Reproduce the lines beginning at the line that contains "Tap the 9996bet" and ending after the line that contains "point(1289,705)", substituting "label" for "status badge" and leaving everything else unchanged.

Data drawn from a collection
*-*-*

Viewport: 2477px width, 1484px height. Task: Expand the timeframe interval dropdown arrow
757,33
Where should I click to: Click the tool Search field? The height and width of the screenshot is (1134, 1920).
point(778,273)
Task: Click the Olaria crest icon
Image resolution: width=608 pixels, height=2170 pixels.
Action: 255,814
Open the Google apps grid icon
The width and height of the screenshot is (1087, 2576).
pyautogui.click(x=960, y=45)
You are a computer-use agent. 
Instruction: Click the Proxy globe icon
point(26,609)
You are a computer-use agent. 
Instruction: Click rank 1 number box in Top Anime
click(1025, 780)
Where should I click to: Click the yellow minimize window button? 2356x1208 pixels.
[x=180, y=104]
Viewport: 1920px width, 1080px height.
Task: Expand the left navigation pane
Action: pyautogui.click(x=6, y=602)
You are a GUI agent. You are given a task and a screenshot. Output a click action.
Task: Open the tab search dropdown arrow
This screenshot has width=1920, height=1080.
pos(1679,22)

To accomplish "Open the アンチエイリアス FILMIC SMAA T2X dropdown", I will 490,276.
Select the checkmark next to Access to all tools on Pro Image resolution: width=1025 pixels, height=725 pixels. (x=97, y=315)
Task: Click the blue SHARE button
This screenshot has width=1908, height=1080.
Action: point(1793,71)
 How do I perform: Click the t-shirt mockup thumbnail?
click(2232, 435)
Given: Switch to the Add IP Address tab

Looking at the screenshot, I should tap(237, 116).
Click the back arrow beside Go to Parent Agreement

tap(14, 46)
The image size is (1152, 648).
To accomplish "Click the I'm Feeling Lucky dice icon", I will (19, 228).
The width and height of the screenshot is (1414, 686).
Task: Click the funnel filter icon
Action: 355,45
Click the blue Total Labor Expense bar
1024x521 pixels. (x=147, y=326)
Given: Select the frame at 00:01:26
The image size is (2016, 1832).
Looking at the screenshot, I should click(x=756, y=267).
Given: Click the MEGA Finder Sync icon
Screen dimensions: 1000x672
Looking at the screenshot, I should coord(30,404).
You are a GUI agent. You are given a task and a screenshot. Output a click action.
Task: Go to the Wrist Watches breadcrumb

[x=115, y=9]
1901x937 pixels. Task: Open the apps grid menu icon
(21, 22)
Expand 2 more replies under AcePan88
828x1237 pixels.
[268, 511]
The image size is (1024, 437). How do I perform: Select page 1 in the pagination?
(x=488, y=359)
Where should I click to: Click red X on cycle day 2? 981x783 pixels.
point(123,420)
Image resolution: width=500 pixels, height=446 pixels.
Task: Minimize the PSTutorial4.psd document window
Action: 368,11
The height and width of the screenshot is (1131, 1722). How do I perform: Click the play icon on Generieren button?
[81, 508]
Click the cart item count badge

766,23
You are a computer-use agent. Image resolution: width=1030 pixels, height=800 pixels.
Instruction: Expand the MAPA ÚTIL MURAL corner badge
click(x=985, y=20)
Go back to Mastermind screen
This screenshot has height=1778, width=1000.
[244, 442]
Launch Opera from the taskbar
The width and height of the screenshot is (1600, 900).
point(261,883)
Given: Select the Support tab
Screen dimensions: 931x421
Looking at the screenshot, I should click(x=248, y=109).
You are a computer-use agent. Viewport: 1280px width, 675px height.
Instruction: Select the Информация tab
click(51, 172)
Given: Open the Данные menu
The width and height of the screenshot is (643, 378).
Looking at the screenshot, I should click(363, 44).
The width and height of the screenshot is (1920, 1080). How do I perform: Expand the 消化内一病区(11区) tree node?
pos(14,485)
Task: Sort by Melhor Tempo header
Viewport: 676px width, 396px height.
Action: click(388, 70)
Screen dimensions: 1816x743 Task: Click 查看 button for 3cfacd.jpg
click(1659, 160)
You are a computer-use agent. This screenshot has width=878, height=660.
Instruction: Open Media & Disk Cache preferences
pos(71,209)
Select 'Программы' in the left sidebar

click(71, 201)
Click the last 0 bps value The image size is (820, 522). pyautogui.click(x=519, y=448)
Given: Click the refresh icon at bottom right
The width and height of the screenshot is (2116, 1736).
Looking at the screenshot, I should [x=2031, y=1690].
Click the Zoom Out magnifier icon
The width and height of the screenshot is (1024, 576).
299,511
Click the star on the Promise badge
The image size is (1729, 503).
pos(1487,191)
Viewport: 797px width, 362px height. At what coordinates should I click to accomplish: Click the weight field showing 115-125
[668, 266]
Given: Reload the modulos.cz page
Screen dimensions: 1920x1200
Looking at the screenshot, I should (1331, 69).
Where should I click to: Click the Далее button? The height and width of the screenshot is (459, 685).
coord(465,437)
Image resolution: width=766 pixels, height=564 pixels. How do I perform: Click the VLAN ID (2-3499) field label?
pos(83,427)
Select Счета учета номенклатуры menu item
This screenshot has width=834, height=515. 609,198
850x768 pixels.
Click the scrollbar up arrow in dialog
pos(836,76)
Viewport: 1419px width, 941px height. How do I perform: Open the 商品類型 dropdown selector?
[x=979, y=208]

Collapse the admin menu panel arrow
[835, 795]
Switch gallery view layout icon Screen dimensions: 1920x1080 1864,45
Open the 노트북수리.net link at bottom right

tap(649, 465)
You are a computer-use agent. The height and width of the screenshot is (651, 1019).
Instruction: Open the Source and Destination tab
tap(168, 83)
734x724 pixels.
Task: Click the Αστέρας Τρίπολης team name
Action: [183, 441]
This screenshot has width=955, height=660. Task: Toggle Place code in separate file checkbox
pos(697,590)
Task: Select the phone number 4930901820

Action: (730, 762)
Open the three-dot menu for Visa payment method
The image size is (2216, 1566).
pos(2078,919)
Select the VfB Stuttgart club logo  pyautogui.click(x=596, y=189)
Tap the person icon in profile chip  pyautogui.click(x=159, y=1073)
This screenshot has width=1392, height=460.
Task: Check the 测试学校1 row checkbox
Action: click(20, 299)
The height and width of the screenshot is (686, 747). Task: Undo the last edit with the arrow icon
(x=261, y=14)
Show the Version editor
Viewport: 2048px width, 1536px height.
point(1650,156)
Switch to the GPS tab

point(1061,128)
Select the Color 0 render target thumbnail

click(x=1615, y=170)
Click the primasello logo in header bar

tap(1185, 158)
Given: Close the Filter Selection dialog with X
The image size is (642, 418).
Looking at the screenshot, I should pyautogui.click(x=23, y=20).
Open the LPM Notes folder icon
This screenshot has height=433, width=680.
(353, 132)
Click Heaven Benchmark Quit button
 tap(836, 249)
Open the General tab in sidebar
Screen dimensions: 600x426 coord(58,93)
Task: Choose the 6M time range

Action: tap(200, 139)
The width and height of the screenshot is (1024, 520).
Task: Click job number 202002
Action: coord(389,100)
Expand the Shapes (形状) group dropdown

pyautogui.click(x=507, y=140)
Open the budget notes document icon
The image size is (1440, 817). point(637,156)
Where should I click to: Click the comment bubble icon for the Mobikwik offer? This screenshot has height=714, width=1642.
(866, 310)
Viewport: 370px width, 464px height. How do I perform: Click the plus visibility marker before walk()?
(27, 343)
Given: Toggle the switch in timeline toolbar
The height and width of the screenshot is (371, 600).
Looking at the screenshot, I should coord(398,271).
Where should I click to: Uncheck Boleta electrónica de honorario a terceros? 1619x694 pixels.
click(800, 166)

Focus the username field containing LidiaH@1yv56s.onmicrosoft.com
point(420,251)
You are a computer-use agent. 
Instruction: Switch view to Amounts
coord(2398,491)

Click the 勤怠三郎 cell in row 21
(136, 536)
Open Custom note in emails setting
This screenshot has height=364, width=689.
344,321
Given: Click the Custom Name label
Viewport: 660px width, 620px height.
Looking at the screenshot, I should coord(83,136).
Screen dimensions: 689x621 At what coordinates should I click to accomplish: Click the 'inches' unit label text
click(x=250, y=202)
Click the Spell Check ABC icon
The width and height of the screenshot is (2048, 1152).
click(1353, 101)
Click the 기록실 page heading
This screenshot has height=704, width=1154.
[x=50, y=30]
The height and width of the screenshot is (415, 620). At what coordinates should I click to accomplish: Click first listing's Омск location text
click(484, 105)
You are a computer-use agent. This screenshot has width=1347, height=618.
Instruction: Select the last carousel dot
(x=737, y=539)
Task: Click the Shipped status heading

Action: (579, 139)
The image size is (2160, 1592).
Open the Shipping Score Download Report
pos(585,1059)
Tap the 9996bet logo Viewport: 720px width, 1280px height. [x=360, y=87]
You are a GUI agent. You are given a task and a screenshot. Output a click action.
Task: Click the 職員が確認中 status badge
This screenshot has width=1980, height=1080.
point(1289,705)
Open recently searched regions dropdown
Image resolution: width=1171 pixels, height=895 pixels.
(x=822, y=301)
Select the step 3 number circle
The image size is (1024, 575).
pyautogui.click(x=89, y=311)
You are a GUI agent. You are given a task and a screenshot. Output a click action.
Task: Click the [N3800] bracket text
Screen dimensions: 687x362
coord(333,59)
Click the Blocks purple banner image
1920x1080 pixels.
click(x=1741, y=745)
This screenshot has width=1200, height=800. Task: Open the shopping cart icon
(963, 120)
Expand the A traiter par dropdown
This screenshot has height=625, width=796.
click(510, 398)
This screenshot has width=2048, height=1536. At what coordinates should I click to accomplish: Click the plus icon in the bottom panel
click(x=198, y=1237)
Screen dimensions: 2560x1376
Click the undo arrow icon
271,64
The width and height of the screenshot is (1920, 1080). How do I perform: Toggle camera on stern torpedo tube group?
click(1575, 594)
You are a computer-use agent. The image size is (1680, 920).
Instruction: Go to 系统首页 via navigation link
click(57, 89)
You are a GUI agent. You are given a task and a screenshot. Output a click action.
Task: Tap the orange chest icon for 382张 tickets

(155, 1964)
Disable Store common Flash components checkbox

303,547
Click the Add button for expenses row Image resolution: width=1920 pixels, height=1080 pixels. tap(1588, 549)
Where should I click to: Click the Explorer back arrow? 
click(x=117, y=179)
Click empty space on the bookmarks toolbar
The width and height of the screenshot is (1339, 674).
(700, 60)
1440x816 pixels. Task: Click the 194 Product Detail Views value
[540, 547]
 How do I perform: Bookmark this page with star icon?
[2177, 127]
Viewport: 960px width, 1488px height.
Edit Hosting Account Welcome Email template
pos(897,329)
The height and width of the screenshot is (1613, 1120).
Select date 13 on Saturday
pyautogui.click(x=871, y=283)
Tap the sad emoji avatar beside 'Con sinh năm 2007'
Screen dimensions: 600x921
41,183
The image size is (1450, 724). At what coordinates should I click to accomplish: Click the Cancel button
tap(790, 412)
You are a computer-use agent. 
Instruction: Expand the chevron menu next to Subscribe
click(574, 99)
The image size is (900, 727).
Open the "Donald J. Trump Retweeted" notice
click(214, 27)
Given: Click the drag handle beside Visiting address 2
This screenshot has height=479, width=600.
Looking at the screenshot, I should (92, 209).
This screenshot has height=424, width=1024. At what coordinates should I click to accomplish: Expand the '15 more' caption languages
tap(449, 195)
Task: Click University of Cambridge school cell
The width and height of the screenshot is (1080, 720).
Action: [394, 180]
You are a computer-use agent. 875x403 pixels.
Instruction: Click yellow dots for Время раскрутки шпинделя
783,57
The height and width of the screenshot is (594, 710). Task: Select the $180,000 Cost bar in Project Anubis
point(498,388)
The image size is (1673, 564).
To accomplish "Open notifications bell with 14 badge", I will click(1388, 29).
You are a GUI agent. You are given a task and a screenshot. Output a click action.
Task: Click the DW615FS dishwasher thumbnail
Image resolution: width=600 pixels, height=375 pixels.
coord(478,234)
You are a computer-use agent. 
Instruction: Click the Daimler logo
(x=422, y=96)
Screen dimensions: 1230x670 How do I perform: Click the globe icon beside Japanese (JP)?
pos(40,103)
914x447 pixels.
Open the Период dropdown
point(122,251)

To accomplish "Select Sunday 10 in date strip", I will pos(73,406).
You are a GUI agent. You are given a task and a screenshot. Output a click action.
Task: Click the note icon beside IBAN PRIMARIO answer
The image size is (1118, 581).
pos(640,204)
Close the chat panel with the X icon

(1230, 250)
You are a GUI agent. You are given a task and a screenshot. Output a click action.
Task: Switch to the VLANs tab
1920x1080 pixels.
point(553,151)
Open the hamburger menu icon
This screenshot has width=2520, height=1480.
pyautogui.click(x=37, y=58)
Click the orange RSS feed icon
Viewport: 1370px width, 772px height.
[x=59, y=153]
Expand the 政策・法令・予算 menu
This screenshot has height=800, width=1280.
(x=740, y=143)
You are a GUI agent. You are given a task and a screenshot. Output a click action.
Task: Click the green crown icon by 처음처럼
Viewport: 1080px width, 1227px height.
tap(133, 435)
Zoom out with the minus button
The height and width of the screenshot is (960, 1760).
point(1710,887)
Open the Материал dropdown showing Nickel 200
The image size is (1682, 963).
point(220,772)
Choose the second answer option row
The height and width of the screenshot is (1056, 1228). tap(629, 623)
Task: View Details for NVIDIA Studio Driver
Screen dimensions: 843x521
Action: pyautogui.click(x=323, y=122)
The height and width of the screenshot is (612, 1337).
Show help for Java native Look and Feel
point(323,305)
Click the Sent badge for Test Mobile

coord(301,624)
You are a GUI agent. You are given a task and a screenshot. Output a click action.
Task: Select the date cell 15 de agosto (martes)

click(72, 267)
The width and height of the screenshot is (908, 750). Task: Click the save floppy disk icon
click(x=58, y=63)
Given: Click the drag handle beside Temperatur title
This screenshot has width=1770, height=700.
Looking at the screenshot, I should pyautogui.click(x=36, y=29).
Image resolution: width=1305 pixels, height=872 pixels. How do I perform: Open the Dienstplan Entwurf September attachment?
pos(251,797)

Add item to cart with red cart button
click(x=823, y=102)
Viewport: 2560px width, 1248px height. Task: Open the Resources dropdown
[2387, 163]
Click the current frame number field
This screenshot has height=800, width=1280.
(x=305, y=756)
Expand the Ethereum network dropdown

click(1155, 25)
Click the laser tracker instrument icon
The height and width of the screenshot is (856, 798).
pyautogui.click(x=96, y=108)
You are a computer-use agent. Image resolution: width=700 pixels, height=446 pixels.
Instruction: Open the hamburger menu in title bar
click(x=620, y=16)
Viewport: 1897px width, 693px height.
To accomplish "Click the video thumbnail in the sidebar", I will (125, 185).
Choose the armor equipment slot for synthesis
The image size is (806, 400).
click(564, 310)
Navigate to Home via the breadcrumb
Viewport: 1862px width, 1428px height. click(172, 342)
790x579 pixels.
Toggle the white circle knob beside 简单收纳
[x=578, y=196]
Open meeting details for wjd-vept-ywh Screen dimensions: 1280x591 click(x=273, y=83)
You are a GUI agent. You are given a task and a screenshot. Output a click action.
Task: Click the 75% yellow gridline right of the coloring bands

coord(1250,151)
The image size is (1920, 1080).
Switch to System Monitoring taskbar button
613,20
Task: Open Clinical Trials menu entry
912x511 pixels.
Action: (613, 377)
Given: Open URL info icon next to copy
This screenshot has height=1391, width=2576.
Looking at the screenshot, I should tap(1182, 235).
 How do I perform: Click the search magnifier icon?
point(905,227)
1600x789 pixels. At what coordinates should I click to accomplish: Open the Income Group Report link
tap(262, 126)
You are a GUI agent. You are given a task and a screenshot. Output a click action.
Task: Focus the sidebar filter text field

*-*-*

• _Solution to the problem_
Tap the 9996bet logo Viewport: 720px width, 1280px height. [x=360, y=87]
You are a GUI agent. You are given a task and a screenshot. Output a click action.
Task: Click the 職員が確認中 label
This screenshot has width=1980, height=1080.
point(1289,705)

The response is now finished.